Pick the lines holding the string "will" out of the records and copy them.

^^^^^^^^^^^^^^^^

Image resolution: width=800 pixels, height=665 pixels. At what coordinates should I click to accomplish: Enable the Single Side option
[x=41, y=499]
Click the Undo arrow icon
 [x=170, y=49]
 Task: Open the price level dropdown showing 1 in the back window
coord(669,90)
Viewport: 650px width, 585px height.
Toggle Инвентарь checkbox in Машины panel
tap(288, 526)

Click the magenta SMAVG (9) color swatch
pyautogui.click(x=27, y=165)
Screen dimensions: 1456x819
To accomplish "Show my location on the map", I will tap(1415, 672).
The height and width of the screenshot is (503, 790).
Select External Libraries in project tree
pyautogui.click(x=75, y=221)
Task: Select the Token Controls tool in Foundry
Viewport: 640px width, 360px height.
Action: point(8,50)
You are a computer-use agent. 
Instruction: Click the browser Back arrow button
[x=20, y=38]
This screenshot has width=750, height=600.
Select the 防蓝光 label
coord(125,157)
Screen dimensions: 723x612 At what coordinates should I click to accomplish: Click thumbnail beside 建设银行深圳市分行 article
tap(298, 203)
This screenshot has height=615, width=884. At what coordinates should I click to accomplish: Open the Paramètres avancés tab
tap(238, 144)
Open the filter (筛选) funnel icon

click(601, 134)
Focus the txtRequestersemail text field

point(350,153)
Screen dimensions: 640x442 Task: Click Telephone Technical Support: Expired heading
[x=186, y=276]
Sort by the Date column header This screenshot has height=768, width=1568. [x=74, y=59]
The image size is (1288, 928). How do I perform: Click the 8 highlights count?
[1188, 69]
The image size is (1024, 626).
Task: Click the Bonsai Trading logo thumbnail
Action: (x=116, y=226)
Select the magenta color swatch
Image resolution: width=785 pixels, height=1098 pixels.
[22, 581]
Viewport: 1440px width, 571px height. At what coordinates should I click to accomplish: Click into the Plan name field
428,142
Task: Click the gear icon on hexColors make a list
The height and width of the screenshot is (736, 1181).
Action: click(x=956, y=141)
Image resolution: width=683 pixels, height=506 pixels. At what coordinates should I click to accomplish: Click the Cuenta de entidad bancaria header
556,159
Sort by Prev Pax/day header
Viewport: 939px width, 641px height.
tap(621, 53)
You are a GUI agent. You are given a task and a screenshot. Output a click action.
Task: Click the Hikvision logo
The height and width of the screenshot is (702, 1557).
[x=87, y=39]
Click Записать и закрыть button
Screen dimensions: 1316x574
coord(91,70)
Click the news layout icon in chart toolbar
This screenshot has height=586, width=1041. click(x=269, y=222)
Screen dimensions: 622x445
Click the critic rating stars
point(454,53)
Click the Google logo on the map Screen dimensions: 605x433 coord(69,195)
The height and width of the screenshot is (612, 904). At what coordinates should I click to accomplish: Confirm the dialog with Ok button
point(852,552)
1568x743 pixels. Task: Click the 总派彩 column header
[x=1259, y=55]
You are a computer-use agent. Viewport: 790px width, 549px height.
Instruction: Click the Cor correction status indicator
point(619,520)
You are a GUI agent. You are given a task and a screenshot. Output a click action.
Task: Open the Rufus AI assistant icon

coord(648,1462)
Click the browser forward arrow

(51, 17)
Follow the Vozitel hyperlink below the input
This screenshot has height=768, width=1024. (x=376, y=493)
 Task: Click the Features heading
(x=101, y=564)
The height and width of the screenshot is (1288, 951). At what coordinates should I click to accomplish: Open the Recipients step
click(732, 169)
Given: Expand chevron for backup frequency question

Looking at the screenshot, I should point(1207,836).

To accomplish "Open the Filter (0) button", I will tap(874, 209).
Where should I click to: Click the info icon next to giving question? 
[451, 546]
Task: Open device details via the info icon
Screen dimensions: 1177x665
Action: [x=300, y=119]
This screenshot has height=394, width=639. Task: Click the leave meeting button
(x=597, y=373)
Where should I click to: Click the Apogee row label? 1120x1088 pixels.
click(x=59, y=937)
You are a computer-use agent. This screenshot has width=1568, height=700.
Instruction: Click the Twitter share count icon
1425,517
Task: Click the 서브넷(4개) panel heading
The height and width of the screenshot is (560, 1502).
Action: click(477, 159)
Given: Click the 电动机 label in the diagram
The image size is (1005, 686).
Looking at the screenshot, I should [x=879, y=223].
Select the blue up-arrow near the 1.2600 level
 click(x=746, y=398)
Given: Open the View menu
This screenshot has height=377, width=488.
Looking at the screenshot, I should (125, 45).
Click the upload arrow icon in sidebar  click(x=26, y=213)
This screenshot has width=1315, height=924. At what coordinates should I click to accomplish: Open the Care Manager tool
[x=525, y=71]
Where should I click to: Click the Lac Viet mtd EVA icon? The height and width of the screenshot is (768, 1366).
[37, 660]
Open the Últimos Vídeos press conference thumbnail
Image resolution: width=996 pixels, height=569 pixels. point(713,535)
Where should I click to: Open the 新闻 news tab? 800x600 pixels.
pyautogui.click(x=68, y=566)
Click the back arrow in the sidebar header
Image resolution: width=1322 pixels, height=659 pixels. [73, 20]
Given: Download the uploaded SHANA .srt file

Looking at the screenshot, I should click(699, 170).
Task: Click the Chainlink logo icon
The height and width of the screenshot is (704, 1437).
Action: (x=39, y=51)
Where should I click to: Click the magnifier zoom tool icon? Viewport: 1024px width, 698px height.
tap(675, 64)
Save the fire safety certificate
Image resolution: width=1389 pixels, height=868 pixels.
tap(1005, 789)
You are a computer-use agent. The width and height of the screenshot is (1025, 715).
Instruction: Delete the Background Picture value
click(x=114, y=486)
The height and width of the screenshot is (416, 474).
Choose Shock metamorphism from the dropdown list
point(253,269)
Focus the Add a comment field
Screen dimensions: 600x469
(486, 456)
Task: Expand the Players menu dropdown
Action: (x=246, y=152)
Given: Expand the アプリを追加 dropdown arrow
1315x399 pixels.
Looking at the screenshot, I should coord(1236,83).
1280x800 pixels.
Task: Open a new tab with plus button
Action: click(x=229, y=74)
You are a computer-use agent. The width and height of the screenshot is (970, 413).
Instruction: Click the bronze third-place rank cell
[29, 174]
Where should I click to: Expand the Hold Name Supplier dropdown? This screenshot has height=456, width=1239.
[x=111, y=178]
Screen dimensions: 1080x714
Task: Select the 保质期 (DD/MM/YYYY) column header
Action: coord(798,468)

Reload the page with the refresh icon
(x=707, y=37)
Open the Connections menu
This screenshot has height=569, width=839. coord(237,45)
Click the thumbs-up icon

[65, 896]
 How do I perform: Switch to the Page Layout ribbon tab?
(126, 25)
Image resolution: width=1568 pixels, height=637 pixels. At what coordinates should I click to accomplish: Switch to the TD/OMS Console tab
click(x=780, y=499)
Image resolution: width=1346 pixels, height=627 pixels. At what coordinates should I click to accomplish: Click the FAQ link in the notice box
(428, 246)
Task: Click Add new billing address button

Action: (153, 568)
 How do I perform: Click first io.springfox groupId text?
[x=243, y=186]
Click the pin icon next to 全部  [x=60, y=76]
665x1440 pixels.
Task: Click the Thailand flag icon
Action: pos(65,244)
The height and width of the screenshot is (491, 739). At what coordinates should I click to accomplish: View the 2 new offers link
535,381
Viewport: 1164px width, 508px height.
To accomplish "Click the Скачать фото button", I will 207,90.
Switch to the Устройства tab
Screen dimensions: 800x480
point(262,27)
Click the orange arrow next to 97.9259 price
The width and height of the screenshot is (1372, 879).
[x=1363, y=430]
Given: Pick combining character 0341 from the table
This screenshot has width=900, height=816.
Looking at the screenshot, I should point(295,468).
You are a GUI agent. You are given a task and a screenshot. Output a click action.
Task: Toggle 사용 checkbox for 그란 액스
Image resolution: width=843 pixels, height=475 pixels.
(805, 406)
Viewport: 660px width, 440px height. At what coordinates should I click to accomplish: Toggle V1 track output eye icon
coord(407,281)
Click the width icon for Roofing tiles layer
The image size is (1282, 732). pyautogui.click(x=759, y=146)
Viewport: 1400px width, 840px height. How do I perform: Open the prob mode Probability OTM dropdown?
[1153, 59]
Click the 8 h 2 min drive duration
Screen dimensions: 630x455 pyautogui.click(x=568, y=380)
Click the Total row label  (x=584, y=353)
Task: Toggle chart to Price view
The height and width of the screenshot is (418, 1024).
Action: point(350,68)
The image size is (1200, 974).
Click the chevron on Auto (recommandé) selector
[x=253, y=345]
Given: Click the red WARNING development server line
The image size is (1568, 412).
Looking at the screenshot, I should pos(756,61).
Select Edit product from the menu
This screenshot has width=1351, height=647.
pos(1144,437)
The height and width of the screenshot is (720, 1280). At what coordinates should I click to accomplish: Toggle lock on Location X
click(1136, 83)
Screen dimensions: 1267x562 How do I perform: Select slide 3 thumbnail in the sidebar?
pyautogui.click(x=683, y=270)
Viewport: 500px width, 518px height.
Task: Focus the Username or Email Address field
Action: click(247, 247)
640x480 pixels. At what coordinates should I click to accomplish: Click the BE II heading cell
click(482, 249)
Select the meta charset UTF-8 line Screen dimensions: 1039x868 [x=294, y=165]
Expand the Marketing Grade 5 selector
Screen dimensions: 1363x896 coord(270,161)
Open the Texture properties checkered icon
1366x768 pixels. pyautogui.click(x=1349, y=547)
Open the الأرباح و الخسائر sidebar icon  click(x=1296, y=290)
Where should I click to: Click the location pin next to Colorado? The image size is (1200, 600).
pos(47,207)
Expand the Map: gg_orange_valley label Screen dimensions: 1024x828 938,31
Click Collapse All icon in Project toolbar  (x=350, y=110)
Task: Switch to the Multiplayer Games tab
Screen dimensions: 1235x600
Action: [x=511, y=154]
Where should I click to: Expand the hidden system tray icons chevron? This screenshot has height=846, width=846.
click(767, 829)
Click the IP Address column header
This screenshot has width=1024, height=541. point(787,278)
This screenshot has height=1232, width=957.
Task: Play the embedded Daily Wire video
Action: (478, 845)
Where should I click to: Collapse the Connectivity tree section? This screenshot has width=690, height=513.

^^^^^^^^^^^^^^^^

(Response to the task):
To accomplish "Show my location on the map", I will tap(1415, 672).
To accomplish "Open the Filter (0) button", I will tap(874, 209).
To accomplish "Click the Скачать фото button", I will 207,90.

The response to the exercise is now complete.